In advanced cases of shoulder arthritis where there is bone-on-bone contact, a shoulder replacement may be required. There are different types of shoulder replacement surgery.

Hemiarthroplasty

This implies that the head of the humerus is replaced but the glenoid (socket) is not. This is sometimes performed in young, very active patients with advanced arthritis, especially when the glenoid is not suitable for an anatomical total shoulder replacement. The problem with hemiarthroplasty is the ongoing erosion of the glenoid by the metal prosthesis.
Total Shoulder Replacement

Anatomical total shoulder replacement (see image)

This is the gold standard shoulder replacement surgery. Both the humeral head and the glenoid are replaced.

It provides better pain relief and shoulder movement than a hemiarthroplasty.

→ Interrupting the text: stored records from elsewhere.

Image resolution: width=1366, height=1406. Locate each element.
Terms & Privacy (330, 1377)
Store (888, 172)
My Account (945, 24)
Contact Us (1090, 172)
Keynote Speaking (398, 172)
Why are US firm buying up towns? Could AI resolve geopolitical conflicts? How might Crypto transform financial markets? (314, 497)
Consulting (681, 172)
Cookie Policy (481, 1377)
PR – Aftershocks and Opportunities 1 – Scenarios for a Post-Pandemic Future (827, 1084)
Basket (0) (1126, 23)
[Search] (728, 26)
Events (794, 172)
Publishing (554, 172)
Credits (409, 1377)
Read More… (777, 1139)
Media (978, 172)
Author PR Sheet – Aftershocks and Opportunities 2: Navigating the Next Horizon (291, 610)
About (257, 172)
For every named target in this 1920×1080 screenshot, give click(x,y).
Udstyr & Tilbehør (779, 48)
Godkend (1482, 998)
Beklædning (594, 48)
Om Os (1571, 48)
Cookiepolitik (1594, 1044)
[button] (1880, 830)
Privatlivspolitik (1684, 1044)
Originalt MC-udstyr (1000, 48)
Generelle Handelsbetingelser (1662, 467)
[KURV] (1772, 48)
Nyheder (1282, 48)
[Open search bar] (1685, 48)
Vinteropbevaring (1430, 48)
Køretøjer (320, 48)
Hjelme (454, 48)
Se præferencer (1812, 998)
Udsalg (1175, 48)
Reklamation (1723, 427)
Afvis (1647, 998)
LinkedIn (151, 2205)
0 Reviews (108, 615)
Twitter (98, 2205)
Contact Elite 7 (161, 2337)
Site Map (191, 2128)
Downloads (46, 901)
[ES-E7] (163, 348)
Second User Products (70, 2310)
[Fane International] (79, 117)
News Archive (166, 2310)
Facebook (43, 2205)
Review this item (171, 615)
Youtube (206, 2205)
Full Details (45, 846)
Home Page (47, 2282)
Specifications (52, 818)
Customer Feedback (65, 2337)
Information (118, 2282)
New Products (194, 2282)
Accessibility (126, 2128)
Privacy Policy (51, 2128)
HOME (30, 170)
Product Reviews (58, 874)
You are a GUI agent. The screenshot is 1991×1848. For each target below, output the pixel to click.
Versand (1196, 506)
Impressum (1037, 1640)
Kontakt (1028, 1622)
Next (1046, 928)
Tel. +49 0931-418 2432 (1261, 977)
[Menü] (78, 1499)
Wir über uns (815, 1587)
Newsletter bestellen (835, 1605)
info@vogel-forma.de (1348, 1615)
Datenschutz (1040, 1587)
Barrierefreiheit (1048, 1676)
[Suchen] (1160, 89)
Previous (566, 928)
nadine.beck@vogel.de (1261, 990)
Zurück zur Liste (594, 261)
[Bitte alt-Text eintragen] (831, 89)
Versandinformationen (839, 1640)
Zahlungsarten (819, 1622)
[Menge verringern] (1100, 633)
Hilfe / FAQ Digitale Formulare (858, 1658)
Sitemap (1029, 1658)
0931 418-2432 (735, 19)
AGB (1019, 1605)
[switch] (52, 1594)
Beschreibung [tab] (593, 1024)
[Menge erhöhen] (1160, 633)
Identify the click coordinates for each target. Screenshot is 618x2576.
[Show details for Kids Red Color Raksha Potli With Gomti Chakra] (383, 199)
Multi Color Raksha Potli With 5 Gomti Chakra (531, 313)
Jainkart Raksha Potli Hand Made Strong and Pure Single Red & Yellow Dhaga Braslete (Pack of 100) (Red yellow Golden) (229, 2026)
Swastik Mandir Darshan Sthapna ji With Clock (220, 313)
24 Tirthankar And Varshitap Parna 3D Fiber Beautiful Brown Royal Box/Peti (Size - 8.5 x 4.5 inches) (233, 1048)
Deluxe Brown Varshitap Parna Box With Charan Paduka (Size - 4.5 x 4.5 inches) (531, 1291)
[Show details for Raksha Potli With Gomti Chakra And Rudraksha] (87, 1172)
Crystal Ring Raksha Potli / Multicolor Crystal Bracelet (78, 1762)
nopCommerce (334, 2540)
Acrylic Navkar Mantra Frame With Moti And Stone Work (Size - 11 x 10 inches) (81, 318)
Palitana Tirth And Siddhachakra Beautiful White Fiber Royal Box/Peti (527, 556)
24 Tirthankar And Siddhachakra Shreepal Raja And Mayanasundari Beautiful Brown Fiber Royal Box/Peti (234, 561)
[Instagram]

For an anatomical total shoulder replacement to function, the rotator cuff has to be intact. When a rotator cuff tear is present, the shoulder is not balanced, leading to gradual loosening of the glenoid component. In these patients, a reverse shoulder replacement should be considered.

Reverse Shoulder Replacement

Reverse shoulder replacement (see image)

Both the humeral head and the glenoid are replaced, but the sphere is placed on the glenoid and the socket onto the humerus.

A reverse shoulder replacement relies on the deltoid muscle to function.

This type of shoulder replacement is indicated for patients with rotator cuff arthritis, patients with severe glenoid bone-loss that prevent an anatomical shoulder replacement from being performed, and elderly patients with complex displaced proximal humerus fractures.